7.2.2 Aspirate 360 μL of the premix and add it to resuspend the yeast competent cells. Use the pipette tip to repeatedly blow and draw the precipitate, thoroughly suspending the yeast cells in the premix at the bottom of the tube.

7.2.3 Place it in a 30°C water bath for heat shock for 45 min, shake to mix thoroughly every ten minutes. After the water bath, centrifuge at 3000g for 3 min.

7.2.4 Resuspend the precipitate in 1 mL of sterile water.

7.2.5 Spread 100 μL of the yeast suspension on SC-URA tablet.

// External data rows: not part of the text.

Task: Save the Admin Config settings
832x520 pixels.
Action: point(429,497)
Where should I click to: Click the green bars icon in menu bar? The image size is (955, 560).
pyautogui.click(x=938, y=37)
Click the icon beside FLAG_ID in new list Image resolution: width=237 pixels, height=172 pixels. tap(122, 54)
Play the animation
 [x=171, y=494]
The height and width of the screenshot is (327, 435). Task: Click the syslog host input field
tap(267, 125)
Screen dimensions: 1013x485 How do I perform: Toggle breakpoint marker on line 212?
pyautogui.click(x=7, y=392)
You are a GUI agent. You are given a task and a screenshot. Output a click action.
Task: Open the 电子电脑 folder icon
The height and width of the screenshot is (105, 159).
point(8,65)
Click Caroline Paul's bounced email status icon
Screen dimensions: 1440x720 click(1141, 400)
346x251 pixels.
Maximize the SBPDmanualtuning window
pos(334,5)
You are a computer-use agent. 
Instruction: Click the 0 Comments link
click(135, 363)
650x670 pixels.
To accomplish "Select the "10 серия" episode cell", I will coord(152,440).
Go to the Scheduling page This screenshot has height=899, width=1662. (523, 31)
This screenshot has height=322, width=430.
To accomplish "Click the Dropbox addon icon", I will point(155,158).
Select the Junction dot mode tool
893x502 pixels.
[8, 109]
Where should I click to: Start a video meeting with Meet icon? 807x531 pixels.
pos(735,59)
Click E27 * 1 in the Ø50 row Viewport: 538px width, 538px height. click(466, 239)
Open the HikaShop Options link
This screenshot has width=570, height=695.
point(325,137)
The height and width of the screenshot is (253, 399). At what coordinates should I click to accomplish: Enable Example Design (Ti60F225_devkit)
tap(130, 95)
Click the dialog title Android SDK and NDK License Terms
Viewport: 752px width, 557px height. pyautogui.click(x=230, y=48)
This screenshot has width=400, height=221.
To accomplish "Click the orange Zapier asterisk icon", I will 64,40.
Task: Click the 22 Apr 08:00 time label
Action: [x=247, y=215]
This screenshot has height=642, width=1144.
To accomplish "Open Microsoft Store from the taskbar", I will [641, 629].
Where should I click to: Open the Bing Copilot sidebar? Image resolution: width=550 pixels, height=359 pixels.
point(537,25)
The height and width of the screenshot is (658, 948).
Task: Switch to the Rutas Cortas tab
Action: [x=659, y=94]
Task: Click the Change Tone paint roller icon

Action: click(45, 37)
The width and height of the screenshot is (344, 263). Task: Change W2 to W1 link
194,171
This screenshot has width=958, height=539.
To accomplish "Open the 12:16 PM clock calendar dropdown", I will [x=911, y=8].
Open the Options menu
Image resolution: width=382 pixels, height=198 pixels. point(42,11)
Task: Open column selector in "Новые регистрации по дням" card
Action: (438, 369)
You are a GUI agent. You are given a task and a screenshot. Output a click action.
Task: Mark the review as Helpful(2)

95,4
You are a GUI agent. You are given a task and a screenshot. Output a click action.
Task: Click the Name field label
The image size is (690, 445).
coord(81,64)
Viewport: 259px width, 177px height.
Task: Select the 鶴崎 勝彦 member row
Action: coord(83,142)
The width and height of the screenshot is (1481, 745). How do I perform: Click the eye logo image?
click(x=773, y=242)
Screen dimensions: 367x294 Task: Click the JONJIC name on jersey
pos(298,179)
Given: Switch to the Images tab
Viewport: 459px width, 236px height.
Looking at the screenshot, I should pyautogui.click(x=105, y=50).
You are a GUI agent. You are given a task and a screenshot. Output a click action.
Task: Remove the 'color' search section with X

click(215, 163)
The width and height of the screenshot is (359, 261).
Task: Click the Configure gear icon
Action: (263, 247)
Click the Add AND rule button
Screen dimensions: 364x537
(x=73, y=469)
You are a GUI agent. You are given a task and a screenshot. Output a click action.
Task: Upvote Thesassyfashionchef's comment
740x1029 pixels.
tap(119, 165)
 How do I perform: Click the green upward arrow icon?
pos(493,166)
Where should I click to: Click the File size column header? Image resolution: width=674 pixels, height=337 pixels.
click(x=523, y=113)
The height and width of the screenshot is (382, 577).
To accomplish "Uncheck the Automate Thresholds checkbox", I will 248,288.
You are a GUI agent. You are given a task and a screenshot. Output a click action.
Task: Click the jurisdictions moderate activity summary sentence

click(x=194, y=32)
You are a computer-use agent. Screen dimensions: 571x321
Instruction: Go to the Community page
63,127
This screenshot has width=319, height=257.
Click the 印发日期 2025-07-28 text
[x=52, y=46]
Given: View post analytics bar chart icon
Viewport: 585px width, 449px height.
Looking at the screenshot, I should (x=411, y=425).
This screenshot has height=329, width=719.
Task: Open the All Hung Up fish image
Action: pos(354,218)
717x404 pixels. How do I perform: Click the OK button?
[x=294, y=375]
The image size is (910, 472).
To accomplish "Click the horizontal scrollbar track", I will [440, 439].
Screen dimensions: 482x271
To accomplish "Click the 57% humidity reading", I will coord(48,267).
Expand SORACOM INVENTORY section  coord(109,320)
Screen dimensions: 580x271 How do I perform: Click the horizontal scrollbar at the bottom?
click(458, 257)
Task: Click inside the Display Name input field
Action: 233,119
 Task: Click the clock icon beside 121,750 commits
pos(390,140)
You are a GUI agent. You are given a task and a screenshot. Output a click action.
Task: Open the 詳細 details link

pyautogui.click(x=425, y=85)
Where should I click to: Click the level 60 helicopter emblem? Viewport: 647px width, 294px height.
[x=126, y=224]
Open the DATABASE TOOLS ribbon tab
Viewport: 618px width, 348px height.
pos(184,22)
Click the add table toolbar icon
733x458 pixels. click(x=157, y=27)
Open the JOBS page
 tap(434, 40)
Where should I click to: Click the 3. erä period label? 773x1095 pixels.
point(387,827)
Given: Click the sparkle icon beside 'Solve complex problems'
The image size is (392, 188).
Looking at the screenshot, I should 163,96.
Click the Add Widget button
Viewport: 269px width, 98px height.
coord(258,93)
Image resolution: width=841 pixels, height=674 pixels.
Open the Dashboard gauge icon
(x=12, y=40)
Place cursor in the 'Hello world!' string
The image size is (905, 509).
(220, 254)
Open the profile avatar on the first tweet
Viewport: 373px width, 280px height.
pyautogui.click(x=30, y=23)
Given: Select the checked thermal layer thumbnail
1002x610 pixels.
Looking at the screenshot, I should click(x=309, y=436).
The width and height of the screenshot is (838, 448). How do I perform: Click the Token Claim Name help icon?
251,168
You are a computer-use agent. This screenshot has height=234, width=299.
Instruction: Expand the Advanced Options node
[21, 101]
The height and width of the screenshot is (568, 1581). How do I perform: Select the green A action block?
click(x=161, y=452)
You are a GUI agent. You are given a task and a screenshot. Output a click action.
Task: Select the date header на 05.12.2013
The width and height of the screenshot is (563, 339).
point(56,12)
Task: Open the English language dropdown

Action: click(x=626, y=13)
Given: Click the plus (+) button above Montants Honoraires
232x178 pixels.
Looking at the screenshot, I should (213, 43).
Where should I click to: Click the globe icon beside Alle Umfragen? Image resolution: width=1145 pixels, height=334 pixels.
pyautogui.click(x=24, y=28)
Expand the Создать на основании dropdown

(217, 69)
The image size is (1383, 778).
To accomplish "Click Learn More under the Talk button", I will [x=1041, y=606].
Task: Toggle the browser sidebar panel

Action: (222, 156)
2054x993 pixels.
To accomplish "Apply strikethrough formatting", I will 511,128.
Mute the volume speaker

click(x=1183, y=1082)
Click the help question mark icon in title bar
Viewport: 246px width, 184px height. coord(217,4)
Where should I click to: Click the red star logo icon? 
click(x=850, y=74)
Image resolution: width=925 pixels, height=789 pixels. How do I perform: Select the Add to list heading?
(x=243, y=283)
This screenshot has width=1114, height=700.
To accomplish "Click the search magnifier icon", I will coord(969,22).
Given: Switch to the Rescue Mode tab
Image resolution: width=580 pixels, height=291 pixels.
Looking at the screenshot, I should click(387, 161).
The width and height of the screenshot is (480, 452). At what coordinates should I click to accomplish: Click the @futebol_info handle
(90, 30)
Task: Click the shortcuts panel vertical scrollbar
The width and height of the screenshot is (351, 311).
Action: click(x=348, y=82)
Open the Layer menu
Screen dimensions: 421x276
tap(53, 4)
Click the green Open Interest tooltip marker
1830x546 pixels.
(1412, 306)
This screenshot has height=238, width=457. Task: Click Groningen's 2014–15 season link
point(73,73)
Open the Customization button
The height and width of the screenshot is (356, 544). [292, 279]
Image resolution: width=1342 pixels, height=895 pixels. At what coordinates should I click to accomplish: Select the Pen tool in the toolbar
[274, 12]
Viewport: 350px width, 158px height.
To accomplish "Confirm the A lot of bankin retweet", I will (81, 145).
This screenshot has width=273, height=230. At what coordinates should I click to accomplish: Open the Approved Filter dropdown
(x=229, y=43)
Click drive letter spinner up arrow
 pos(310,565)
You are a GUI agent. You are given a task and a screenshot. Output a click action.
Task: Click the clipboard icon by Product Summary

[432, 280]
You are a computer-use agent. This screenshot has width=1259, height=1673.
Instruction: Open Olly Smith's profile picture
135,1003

7.2.6 Put the tablet after spreading into 30 ℃ celcius incubator for 2 days to gain successfully transformed single-cloned yeast.

7.3 Colony PCR of S.cerevisiae

7.3.1 Plate streaking for bacterial enrichment

• mark and pick six single colonies to perform streaking for isolation. After incubating at 30°C for one day, colonies of an appropriate size (rice grain size) can be selected for clone PCR verification. Then the plate should be placed back into the incubator for further incubation for 2 days.

7.3.2 lyse yeast cells

• Dispense 50 μl of freshly prepared 20 mM Sodium Hydroxide (NaOH) solution into a PCR tube. Add yeast cells and thoroughly mix.
• Place the tube in the PCR machine and run the following program.

Temperature	Time
99℃ 5 min	3 cycle
12℃ 5 min
12℃	-

• Upon completion, chill the tube on ice. Perform a quick spin, and use 1 μl of the supernatant as the template for colony PCR.

8. Fermentation and detection of Limonene/Ocimene/Myrcene/borneol/Cineole/Nerol/Nerolidol

8.1 Fermentation conditions

8.1.1 Inoculate A single colony of S.cerevisiae within YPD medium and cultivate overnight, then the seed solution would be obtained.

8.1.2 Measure the OD600.

8.1.3 The seed culture was inoculated to an initial OD600 of 0.1 into a fertilized 250 mL flask containing 50 mL SC-URA medium and cultivated at 30 ℃ and 250 rpm.

8.1.4 After fermentation for 12 h, 5 ml dodecane (10%) overlay culture was added.

8.1.5 The fermentation process was ended at 120 h.

8.1.6 Transfer the fermentation solution from the flask into a 5 mL centrifuge tube and centrifuge to obtain the organic phase.

8.1.7 Prepare a sample for GC-MS analysis by combining equal volumes (500 μL) of the dodecane extract and ethyl acetate.

8.2 GC-MS analysis

8.2.1 1μL samples were injected into a GC-MS [7890A (GC) + 5975C (MS), Agilent] equipped with a HP5MS column (30 m × 0.25 mm × 0.25 μm) and operated with He carrier gas at 1.0 mL/min.

8.2.2 Temperature and voltage were set as follows: ionization voltage 70 eV, split ratio of 30:1; transfer line temperature 250°C; ion source temperature 230°C.

8.2.3 The oven program was as follows: 80°C (held for 1 min), 80–90°C (2°C min–1), 90–270°C (20°C min–1), and held for 5 min, with a total program of 21 min.

8.2.4 Analysis is carried out by SIM (Single Ion Monitoring) mode: m/z = 50–250.